Integrating geonames.org

Relating places to a Geonames identifier can be seen as a way to prepare the merge of historical data with Wikidata.
Places expressed with a string are ambiguous because orthograph vary from one source to another (typos, abbreviations, truncated names, misspelling...). An id is needed to handle places by program.
G5 uses two ways to do associate data to Geonames : a local database and geonames.org web service.
In both cases, code can be developed to better the matching between Gauquelin data and geonames.

Local database

The program uses geonames data stored in a local postgres database ; see page Install.

The interest of a solution with data stored in a local database comes from the possibility to make lots of requests without worrying about the limitations of distant calls.
For the moment, this has been used to try a quite restrictive matching :
  • CY (country code) must be exactly the same.
  • C1 (State in the USA, Province in Italy...) or C2 (département in France) must be exactly the same.
  • The "slug" must be exactly the same (the slug is a name with all letters lowercased, accents removed and all non alpha-numeric characters converted to hyphen ; eg the slug of Saint-Jean de Védas is saint-jean-de-vedas).
This gives low matching rates but prevents accidental association to wrong geonames ids.
This is used in series A, E1 and E3 (step addGeo).

Better matching rates could be obtained using approximate string matching (like Levenstein), but this may need human validation to prevent wrong associations.

Geonames web service

This has been used for file D6, which doesn't contain place name.
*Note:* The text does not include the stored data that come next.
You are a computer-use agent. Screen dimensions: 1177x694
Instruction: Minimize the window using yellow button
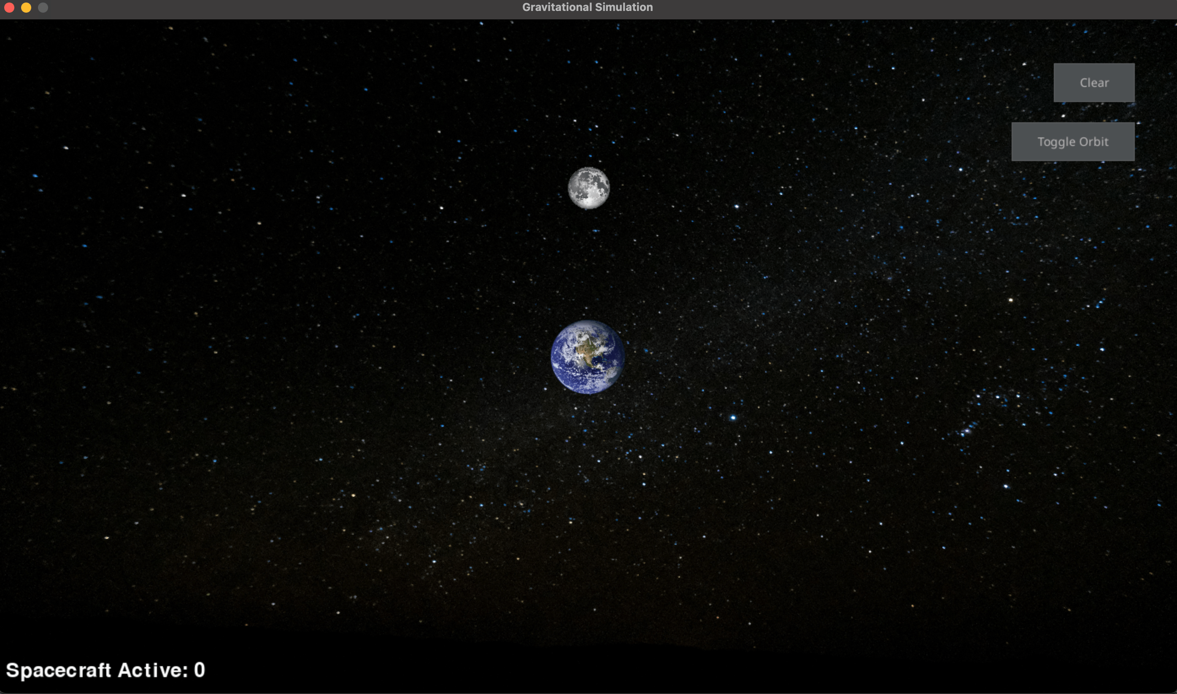tap(26, 7)
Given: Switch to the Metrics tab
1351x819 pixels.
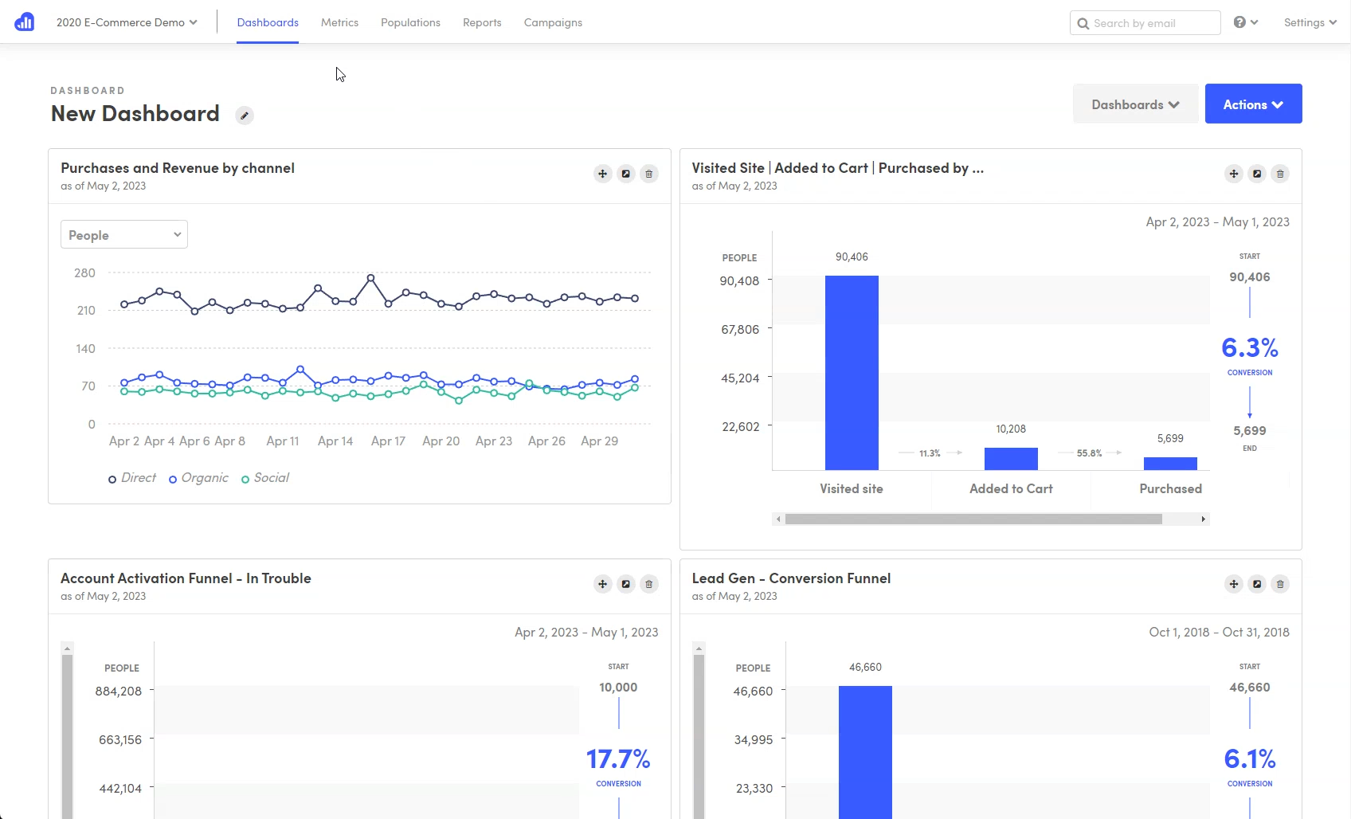Looking at the screenshot, I should [339, 22].
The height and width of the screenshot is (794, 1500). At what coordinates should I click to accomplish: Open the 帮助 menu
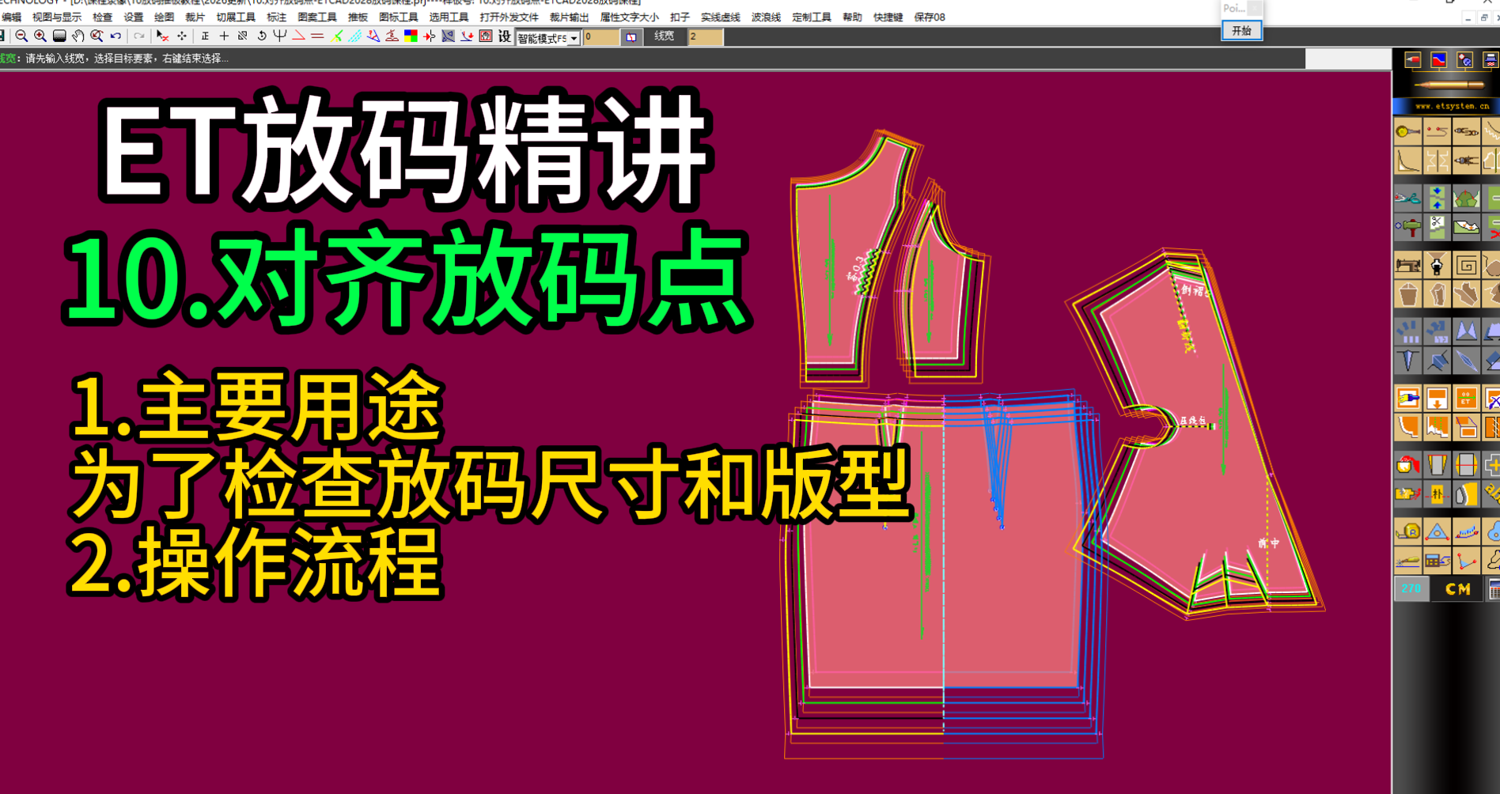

The question asked to the web service is "given a longitude and a latitude, give me a place name (reverse geocoding). This gives very poor results for place names, but was useful to restore the country, see page on file D6.

Here also, approximate matching could be tried to get better results.

Note : this kind of request could be done on local database, the only reason to use the web service is to avoid coding something that already exists.